Wednesday, May 8, 2024

Of death

 Death enters our life the day we are born. As certain as our birth is our death. The weird complexity of death is that it is so very known, and yet is completely unknown. 

No wonder, death has forever fascinated poets. The list is long. As it is the birth anniversary of Rabindra Nath Tagore, today I am going to talk of some of his images of death.

What is an image? Is that your question? Is it a symbol? Is that you next question? Well, an image is a sensory presentation of  experience. There need not be any similarity as in a simile. Nor there need be any  implication nor suggestivity as in a symbol. Rather it is an evocation of a feel, be it physical, mostly felt by the mind, the soul through the five senses.

Suppose I were to describe a morning not directly but as a blooming bud of the golden yellow champak, I am not comparing the flower with the dawn. Suppose if I were to write," It was 6.30ish. The blooming bud of the swarna champak..." , through the unstated, dormant yet clear associations, my reader can understand the break of a soft, fragrant day with a gentle dazzle of golden beams. 

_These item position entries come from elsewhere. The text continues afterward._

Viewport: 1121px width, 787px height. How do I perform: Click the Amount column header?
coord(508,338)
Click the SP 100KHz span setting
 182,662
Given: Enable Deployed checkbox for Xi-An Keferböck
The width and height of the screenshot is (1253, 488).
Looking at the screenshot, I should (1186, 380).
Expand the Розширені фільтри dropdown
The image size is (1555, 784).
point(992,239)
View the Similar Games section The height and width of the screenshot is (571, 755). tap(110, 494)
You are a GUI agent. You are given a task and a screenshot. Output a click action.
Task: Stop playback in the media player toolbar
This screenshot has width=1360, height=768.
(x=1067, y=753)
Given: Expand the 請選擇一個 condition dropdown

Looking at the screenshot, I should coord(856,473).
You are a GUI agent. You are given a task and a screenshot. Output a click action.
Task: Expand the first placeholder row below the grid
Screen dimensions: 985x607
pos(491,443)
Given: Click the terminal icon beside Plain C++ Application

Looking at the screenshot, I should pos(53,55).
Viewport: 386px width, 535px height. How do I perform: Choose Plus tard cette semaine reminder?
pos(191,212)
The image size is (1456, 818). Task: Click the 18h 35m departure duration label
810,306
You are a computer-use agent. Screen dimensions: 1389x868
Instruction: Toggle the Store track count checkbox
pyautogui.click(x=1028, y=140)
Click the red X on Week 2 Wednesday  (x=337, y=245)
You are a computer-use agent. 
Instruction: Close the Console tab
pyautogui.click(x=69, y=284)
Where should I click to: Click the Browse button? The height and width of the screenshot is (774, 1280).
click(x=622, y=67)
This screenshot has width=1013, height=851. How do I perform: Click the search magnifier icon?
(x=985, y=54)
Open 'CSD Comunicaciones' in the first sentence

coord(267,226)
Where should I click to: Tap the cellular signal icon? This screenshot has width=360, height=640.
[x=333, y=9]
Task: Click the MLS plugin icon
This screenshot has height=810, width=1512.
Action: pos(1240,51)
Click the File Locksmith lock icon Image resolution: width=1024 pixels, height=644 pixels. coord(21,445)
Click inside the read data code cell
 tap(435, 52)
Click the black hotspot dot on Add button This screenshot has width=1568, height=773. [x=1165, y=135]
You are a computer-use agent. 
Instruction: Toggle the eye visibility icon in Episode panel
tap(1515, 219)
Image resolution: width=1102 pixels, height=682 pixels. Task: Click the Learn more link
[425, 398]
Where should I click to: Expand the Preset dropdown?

In my opinion, Tagore's poems are abuzz with images. It could be the effect of imagism, dominant both in poetry (in the 1910's and 1920's of the Imagist Movement) and in paintings(of both the Impressionist and the Expressionist varieties). Anyways, that would be the spacious traverse of a proper research paper.

In this short little blog, let me present two images by Tagore of death that I find fascinating. In the first one, it is the soft gentle maternal love. A mother is breastfeeding the baby. She removes the right nipple from his lips. There is a murmur of a whimper before the eager lips find the left one. All is quiet gentle sleep yet again. That is the glide from life to death. 

This uncomplaining acceptance of death as an absolutely natural, normal transcendence is most beautifully captured by him in yet another image. The soul is the bedecked bride awaiting eagerly the arrival of the beloved, death. 

Those days, "Stree" and "Kirloskar" used to be published every month. For the May issue, I wrote a piece on Tagore. The article ended with my translation in to Marathi of that great Tagore poem, an intensely lyrical image of an eager awaiting for the complete total togetherness.

Aai loved it. The poem is great, and my translation was not exactly bad. She was in her mid-sixties, absolutely healthy. So the subtle edge of her appreciation of the image did not unsettle me a lot even when we discussed the poem. Now it does.

Death, said Donne, 'thou shalt die'. Yet Donne was the very same poet whose superb image in most sensitive terms reminds us,"no man is an island". Hence "never ask for whom the bell tolls. It tolls for thee." "Every death", as Donne stated, " diminishes me"!